Sette pallini di piombo distribuiti nel suo corpo sono stati evidenziati dalle radiografie prontamente effettuate dall’Istituto Zooprofilattico Sperimentale della Sicilia, dove la sua carcassa era stata conferita dai Carabinieri del Servizio CITES della Sicilia che l’hanno rivenuta questa mattina, attivati dal Raggruppamento Carabinieri CITES di Roma su segnalazione della nostra associazione.

Un ritrovamento che si deve al fatto che Clara era equipaggiata con GPS/GSM e che poco prima di morire era uscita allo scoperto”.

Clara è capitata in un buco nero dove impera il bracconaggio

“Purtroppo, sottolinea ancora l’ornitologo , è noto che la Sicilia occidentale rappresenta per i rapaci migratori e per l’avifauna in genere una sorta di gigantesco “buco nero” nel quale vengono inghiottiti ogni anno innumerevoli uccelli a causa di un bracconaggio intenso e diffuso. Solo il monitoraggio di Clara mediante il GPS/GSM ha permesso l’emersione di un reato che, è logico pensare, sia commesso abitualmente nell’area.

I pallini che hanno centrato il corpo di Clara hanno vanificato i tanti sforzi profusi per la sua nascita in cattività e per l’organizzazione del suo rilascio: c’è chi lavora con passione per assicurare un futuro a specie che stanno scomparendo per molte cause antropiche e c’è chi ancora, nel 2018, non riesce a dare un senso alla sua esistenza se non sparacchiando qua e là ed è così idiota e criminale da ammazzare un rapace protetto e in via di estinzione.

Si spera almeno che la morte di Clara possa servire a dare un giro di vite all’anarchia totale che vige nell’area e spingere ad un contrasto più efficace del virulento ed impunito bracconaggio che vi regna”.

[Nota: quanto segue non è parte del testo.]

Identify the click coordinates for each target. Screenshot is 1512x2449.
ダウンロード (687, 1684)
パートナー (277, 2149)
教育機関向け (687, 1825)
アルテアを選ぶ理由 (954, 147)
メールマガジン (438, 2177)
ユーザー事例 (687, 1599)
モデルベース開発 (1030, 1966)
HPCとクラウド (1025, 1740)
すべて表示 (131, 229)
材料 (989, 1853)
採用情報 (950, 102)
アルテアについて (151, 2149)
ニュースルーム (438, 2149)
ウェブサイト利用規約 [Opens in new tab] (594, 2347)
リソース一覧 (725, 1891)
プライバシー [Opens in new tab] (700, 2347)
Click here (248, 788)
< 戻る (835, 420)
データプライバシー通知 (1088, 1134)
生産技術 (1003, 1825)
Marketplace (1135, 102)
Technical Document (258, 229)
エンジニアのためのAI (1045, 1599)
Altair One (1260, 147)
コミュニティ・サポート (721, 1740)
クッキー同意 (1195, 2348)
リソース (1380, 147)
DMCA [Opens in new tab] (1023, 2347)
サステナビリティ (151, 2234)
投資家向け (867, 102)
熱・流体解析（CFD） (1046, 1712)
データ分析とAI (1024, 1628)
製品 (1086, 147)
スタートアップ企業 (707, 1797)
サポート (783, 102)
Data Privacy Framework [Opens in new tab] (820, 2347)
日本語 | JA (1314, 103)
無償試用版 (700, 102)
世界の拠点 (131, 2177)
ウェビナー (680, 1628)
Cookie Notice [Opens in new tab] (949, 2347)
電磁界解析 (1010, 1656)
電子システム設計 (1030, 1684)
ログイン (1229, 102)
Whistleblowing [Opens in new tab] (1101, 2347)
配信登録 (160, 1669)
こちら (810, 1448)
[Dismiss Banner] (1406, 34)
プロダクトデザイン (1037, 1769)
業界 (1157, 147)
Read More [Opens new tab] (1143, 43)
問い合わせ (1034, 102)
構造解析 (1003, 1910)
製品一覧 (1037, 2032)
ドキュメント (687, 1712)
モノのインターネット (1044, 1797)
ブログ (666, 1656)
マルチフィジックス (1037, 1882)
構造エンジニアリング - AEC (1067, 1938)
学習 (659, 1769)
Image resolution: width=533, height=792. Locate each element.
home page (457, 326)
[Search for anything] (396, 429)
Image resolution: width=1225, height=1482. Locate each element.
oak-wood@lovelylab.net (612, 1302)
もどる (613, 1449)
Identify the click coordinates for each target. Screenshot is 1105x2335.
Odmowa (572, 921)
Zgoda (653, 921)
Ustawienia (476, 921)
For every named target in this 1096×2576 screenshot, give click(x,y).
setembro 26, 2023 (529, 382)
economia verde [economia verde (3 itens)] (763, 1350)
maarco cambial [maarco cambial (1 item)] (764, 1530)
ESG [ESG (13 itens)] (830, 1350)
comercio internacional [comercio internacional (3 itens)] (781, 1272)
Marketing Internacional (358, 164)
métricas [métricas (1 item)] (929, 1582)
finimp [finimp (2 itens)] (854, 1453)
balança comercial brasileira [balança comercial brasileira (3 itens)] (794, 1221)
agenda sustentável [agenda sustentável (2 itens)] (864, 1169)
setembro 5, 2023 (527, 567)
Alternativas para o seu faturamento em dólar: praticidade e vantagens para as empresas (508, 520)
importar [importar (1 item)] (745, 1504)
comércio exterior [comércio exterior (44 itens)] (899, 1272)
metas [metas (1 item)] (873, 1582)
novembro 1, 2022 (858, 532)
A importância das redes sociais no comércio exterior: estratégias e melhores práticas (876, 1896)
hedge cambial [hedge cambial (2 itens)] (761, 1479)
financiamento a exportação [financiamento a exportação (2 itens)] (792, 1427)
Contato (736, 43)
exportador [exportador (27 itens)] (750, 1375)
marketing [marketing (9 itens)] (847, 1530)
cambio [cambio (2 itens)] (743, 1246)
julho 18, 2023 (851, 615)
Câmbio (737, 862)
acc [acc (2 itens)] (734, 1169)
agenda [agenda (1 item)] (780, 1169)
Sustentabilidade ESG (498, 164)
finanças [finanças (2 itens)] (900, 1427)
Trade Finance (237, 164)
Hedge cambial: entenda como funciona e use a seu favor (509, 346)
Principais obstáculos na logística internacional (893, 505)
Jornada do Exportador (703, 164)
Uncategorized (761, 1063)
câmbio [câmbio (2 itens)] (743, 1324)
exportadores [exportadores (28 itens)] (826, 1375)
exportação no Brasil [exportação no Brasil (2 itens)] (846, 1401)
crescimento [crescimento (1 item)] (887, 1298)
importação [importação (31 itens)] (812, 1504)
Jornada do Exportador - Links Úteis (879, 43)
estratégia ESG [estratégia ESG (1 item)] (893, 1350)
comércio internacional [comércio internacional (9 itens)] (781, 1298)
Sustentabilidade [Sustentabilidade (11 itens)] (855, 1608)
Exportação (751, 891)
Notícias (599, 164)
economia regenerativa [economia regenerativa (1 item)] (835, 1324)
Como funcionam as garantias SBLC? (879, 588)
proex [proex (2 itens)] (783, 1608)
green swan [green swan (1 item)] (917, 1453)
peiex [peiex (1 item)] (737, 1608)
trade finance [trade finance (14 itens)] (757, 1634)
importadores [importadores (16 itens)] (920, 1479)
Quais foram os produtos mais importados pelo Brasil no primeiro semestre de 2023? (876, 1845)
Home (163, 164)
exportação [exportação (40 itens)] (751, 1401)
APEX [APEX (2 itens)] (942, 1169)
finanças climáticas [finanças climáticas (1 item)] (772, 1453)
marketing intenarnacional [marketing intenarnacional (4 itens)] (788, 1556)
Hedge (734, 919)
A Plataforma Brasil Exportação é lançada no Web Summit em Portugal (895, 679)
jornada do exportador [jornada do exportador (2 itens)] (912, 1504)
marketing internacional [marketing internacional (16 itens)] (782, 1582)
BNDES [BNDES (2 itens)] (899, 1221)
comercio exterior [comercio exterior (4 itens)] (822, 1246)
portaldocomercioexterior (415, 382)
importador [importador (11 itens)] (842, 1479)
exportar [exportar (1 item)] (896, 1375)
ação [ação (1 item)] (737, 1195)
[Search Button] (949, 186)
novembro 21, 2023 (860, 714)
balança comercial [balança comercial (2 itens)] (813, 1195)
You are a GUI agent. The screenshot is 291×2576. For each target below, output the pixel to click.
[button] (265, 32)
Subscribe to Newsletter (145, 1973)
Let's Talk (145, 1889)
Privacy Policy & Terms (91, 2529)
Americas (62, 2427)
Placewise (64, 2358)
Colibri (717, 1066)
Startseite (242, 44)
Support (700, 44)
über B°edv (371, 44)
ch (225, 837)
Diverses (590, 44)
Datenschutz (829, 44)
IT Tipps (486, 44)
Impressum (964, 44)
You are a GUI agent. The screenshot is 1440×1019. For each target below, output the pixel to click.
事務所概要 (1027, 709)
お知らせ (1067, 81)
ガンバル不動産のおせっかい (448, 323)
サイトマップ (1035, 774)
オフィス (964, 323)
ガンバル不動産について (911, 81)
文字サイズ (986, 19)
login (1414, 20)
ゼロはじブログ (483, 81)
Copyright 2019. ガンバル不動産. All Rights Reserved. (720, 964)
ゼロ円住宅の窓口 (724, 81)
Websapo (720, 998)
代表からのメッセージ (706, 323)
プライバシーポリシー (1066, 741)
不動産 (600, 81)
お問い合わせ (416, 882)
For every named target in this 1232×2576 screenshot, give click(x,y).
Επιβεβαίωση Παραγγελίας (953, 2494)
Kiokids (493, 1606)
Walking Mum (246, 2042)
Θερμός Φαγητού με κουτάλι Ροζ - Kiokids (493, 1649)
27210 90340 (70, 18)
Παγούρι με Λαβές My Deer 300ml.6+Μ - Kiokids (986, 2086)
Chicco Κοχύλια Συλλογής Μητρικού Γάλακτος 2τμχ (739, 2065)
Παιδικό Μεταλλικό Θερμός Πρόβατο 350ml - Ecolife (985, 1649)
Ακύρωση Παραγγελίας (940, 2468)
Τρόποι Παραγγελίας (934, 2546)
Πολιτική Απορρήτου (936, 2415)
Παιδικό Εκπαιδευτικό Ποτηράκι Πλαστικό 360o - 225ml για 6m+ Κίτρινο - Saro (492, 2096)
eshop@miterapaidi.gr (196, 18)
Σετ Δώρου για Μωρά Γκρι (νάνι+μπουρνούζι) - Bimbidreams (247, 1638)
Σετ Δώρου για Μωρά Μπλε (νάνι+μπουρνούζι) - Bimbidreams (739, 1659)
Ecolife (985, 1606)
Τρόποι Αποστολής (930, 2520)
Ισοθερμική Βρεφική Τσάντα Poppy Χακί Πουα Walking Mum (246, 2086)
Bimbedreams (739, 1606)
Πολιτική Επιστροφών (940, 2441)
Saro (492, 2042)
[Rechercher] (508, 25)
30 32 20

Il Cerm, assieme all’Ispra, l’Istituto superiore per la protezione e la ricerca ambientale, si occupano di animali come Clara e Bianca nell’ambito del progetto Life Egyptian Vulture (nome inglese del capovaccaio). L’obiettivo è appunto la conservazione di questo rapace, di cui si contano pochissimi esemplari in Italia.